### Given records

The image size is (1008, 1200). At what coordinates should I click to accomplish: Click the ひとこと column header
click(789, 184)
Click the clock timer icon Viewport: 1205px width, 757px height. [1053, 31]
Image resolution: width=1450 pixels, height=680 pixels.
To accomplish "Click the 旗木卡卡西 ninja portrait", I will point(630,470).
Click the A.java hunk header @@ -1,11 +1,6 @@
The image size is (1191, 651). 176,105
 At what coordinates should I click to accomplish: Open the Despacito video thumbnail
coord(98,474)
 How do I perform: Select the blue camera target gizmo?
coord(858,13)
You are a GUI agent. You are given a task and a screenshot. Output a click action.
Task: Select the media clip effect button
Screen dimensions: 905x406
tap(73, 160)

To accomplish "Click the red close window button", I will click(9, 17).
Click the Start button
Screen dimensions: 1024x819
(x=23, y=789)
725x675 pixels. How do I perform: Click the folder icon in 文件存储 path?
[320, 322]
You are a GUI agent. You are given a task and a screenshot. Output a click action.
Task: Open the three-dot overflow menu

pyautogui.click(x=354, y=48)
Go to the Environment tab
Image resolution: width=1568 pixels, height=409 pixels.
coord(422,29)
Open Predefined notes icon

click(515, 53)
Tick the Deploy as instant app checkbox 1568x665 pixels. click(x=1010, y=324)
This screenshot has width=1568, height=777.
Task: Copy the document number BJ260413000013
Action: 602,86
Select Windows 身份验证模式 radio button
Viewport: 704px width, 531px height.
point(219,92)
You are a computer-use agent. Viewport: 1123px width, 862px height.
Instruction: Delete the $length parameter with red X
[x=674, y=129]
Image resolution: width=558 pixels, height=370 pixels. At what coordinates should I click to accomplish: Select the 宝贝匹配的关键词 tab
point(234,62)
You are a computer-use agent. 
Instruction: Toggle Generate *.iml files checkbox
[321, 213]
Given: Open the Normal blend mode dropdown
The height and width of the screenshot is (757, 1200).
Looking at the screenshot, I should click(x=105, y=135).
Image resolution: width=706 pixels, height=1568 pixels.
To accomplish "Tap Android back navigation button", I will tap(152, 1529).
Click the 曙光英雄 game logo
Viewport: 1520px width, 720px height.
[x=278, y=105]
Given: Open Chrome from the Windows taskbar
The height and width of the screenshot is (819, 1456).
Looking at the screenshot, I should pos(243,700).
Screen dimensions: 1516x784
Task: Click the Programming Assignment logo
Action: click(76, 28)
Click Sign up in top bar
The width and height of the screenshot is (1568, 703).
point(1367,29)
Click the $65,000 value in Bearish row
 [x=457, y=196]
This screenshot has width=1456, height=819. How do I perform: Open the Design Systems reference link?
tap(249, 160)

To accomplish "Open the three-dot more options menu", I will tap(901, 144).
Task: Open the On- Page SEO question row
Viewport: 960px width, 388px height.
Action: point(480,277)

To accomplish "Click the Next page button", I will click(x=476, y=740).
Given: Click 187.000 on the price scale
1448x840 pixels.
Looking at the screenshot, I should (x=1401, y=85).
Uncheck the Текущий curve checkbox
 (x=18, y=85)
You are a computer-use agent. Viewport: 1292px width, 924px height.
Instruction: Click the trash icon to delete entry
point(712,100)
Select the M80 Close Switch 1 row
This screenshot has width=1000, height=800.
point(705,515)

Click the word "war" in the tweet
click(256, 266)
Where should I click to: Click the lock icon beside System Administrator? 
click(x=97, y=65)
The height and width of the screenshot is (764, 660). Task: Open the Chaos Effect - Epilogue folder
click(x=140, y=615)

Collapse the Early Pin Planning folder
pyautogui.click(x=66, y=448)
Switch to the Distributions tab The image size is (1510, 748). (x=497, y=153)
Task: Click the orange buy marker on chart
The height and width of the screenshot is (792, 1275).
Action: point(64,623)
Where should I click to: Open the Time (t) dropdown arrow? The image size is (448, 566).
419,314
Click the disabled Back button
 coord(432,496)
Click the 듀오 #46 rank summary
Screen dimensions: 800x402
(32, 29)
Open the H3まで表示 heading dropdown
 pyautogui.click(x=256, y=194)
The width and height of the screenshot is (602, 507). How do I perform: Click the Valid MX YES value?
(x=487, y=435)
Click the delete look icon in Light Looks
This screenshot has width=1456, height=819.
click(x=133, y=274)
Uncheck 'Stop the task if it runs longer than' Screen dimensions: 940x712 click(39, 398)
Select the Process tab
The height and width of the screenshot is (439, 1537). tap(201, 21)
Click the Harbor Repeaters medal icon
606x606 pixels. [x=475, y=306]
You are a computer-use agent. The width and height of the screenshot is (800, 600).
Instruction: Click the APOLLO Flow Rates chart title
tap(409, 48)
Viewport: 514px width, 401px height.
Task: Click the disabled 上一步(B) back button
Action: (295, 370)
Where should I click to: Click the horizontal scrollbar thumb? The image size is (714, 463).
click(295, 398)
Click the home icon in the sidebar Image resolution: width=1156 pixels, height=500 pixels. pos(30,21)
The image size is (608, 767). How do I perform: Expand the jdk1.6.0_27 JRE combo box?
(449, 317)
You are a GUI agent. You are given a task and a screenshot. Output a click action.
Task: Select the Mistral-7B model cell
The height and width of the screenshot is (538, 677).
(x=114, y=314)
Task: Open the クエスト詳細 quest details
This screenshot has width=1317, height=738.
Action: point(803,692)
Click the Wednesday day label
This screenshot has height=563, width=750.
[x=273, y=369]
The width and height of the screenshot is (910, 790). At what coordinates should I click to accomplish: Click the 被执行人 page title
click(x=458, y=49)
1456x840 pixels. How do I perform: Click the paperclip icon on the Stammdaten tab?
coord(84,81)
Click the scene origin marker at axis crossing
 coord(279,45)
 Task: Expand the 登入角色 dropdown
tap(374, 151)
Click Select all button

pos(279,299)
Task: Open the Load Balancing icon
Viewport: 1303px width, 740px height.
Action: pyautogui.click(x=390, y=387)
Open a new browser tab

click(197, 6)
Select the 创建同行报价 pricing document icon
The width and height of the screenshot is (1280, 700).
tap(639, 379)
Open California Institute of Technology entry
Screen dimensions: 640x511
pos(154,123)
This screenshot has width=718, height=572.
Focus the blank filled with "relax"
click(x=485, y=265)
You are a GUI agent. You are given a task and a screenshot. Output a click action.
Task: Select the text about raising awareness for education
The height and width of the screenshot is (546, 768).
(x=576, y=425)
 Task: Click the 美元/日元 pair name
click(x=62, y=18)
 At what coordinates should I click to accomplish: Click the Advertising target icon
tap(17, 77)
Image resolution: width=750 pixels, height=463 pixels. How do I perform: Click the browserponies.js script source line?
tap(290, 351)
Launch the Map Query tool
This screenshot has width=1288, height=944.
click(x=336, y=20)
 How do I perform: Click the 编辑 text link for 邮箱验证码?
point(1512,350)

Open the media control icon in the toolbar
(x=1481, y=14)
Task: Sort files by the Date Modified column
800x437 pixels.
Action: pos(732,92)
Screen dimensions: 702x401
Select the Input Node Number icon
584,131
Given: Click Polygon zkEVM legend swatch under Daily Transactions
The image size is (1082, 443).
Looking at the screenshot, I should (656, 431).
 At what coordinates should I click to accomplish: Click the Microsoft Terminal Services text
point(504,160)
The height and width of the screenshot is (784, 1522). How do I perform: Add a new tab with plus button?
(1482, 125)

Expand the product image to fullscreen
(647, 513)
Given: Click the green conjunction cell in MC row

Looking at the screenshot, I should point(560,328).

### Your task
Only one stretch of the data is wanted: the lines from the one with "800x437 pixels." through the last, repeated exactly.

### Answer
800x437 pixels.
Action: pos(732,92)
Screen dimensions: 702x401
Select the Input Node Number icon
584,131
Given: Click Polygon zkEVM legend swatch under Daily Transactions
The image size is (1082, 443).
Looking at the screenshot, I should (656, 431).
 At what coordinates should I click to accomplish: Click the Microsoft Terminal Services text
point(504,160)
The height and width of the screenshot is (784, 1522). How do I perform: Add a new tab with plus button?
(1482, 125)

Expand the product image to fullscreen
(647, 513)
Given: Click the green conjunction cell in MC row

Looking at the screenshot, I should point(560,328).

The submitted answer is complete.